Written problem: Copy out all of the material below, swapping each "GUI agent" for "interface agent" and leaving everything else unchanged.

Provided records:
■ ■ ■ ■ ■ ■ ■

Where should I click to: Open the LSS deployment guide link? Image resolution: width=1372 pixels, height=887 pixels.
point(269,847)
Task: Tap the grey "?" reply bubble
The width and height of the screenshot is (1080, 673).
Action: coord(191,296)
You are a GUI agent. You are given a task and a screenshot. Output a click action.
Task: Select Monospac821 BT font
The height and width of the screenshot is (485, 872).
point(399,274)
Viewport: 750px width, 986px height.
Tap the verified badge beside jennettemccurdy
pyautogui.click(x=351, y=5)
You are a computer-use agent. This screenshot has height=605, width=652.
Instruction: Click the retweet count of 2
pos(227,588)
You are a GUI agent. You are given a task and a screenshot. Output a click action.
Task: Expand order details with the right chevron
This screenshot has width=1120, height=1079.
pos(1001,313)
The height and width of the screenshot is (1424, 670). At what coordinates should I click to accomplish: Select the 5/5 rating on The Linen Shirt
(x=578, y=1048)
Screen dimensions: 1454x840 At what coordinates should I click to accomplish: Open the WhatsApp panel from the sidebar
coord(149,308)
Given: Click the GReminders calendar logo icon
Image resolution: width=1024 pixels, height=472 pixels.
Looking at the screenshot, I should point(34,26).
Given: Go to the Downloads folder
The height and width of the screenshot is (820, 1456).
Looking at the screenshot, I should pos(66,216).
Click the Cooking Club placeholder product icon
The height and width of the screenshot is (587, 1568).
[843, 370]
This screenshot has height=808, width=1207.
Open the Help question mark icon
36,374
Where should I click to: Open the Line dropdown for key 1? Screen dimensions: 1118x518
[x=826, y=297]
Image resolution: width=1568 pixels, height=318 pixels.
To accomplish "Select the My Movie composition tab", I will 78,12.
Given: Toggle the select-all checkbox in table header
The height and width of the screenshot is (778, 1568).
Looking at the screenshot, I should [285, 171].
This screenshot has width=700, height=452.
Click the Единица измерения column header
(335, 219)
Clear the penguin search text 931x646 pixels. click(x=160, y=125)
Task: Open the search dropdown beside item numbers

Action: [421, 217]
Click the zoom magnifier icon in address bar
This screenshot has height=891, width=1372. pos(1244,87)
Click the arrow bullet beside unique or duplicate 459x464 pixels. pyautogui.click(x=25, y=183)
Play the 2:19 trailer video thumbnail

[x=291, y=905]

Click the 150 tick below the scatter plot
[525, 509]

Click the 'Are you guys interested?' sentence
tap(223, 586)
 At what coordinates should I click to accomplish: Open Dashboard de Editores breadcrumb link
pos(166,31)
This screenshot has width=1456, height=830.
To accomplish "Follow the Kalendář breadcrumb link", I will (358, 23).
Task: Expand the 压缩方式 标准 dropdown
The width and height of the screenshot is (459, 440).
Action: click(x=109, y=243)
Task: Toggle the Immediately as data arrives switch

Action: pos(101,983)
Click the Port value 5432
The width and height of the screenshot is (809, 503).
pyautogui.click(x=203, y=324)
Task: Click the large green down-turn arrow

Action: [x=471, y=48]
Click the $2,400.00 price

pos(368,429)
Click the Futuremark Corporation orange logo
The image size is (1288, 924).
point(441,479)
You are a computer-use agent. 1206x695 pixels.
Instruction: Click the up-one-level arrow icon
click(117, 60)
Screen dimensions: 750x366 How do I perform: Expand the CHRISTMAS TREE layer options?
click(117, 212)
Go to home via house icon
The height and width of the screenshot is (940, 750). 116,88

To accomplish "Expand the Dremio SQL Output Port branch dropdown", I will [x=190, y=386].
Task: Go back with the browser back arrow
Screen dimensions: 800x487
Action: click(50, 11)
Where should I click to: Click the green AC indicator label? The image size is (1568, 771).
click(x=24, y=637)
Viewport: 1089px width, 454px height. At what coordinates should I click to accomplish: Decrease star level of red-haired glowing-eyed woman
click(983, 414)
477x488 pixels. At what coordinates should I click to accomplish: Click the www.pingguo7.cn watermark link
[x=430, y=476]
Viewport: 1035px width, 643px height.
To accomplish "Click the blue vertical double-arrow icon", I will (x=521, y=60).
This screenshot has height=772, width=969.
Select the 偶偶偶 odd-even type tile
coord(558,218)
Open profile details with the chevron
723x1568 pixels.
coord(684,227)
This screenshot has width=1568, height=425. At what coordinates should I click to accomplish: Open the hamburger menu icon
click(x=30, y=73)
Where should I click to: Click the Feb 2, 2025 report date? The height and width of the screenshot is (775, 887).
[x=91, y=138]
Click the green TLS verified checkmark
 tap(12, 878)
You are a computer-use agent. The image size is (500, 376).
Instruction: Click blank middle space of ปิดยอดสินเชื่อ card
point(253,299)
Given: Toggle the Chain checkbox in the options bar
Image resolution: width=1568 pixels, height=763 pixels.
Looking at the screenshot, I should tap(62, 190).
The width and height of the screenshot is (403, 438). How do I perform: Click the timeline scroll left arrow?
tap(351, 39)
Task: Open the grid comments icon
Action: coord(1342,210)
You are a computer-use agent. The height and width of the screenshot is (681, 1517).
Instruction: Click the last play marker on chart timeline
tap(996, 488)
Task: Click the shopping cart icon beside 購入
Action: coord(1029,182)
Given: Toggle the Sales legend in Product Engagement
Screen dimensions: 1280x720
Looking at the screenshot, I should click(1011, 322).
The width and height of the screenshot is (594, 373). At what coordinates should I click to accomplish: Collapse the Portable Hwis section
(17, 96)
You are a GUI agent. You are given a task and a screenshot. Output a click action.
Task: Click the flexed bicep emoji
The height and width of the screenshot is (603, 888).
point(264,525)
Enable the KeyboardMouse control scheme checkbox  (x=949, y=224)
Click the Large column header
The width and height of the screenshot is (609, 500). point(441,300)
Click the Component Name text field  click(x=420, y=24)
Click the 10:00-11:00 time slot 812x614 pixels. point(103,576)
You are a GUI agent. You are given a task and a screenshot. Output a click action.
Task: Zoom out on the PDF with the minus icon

■ ■ ■ ■ ■ ■ ■

Response below:
Where should I click to: Open the LSS deployment guide link? Image resolution: width=1372 pixels, height=887 pixels.
point(269,847)
Task: Tap the grey "?" reply bubble
The width and height of the screenshot is (1080, 673).
Action: coord(191,296)
You are a interface agent. You are given a task and a screenshot. Output a click action.
Task: Select Monospac821 BT font
The height and width of the screenshot is (485, 872).
point(399,274)
Viewport: 750px width, 986px height.
Tap the verified badge beside jennettemccurdy
pyautogui.click(x=351, y=5)
You are a computer-use agent. This screenshot has height=605, width=652.
Instruction: Click the retweet count of 2
pos(227,588)
You are a interface agent. You are given a task and a screenshot. Output a click action.
Task: Expand order details with the right chevron
This screenshot has width=1120, height=1079.
pos(1001,313)
The height and width of the screenshot is (1424, 670). At what coordinates should I click to accomplish: Select the 5/5 rating on The Linen Shirt
(x=578, y=1048)
Screen dimensions: 1454x840 At what coordinates should I click to accomplish: Open the WhatsApp panel from the sidebar
coord(149,308)
Given: Click the GReminders calendar logo icon
Image resolution: width=1024 pixels, height=472 pixels.
Looking at the screenshot, I should point(34,26).
Given: Go to the Downloads folder
The height and width of the screenshot is (820, 1456).
Looking at the screenshot, I should pos(66,216).
Click the Cooking Club placeholder product icon
The height and width of the screenshot is (587, 1568).
[843, 370]
This screenshot has height=808, width=1207.
Open the Help question mark icon
36,374
Where should I click to: Open the Line dropdown for key 1? Screen dimensions: 1118x518
[x=826, y=297]
Image resolution: width=1568 pixels, height=318 pixels.
To accomplish "Select the My Movie composition tab", I will 78,12.
Given: Toggle the select-all checkbox in table header
The height and width of the screenshot is (778, 1568).
Looking at the screenshot, I should [285, 171].
This screenshot has width=700, height=452.
Click the Единица измерения column header
(335, 219)
Clear the penguin search text 931x646 pixels. click(x=160, y=125)
Task: Open the search dropdown beside item numbers

Action: [421, 217]
Click the zoom magnifier icon in address bar
This screenshot has height=891, width=1372. pos(1244,87)
Click the arrow bullet beside unique or duplicate 459x464 pixels. pyautogui.click(x=25, y=183)
Play the 2:19 trailer video thumbnail

[x=291, y=905]

Click the 150 tick below the scatter plot
[525, 509]

Click the 'Are you guys interested?' sentence
tap(223, 586)
 At what coordinates should I click to accomplish: Open Dashboard de Editores breadcrumb link
pos(166,31)
This screenshot has width=1456, height=830.
To accomplish "Follow the Kalendář breadcrumb link", I will (358, 23).
Task: Expand the 压缩方式 标准 dropdown
The width and height of the screenshot is (459, 440).
Action: click(x=109, y=243)
Task: Toggle the Immediately as data arrives switch

Action: pos(101,983)
Click the Port value 5432
The width and height of the screenshot is (809, 503).
pyautogui.click(x=203, y=324)
Task: Click the large green down-turn arrow

Action: [x=471, y=48]
Click the $2,400.00 price

pos(368,429)
Click the Futuremark Corporation orange logo
The image size is (1288, 924).
point(441,479)
You are a computer-use agent. 1206x695 pixels.
Instruction: Click the up-one-level arrow icon
click(117, 60)
Screen dimensions: 750x366 How do I perform: Expand the CHRISTMAS TREE layer options?
click(117, 212)
Go to home via house icon
The height and width of the screenshot is (940, 750). 116,88

To accomplish "Expand the Dremio SQL Output Port branch dropdown", I will [x=190, y=386].
Task: Go back with the browser back arrow
Screen dimensions: 800x487
Action: click(50, 11)
Where should I click to: Click the green AC indicator label? The image size is (1568, 771).
click(x=24, y=637)
Viewport: 1089px width, 454px height. At what coordinates should I click to accomplish: Decrease star level of red-haired glowing-eyed woman
click(983, 414)
477x488 pixels. At what coordinates should I click to accomplish: Click the www.pingguo7.cn watermark link
[x=430, y=476]
Viewport: 1035px width, 643px height.
To accomplish "Click the blue vertical double-arrow icon", I will (x=521, y=60).
This screenshot has height=772, width=969.
Select the 偶偶偶 odd-even type tile
coord(558,218)
Open profile details with the chevron
723x1568 pixels.
coord(684,227)
This screenshot has width=1568, height=425. At what coordinates should I click to accomplish: Open the hamburger menu icon
click(x=30, y=73)
Where should I click to: Click the Feb 2, 2025 report date? The height and width of the screenshot is (775, 887).
[x=91, y=138]
Click the green TLS verified checkmark
 tap(12, 878)
You are a computer-use agent. The image size is (500, 376).
Instruction: Click blank middle space of ปิดยอดสินเชื่อ card
point(253,299)
Given: Toggle the Chain checkbox in the options bar
Image resolution: width=1568 pixels, height=763 pixels.
Looking at the screenshot, I should tap(62, 190).
The width and height of the screenshot is (403, 438). How do I perform: Click the timeline scroll left arrow?
tap(351, 39)
Task: Open the grid comments icon
Action: coord(1342,210)
You are a computer-use agent. The height and width of the screenshot is (681, 1517).
Instruction: Click the last play marker on chart timeline
tap(996, 488)
Task: Click the shopping cart icon beside 購入
Action: coord(1029,182)
Given: Toggle the Sales legend in Product Engagement
Screen dimensions: 1280x720
Looking at the screenshot, I should click(1011, 322).
The width and height of the screenshot is (594, 373). At what coordinates should I click to accomplish: Collapse the Portable Hwis section
(17, 96)
You are a interface agent. You are given a task and a screenshot. Output a click action.
Task: Click the flexed bicep emoji
The height and width of the screenshot is (603, 888).
point(264,525)
Enable the KeyboardMouse control scheme checkbox  (x=949, y=224)
Click the Large column header
The width and height of the screenshot is (609, 500). point(441,300)
Click the Component Name text field  click(x=420, y=24)
Click the 10:00-11:00 time slot 812x614 pixels. point(103,576)
You are a interface agent. You are given a task and a screenshot. Output a click action.
Task: Zoom out on the PDF with the minus icon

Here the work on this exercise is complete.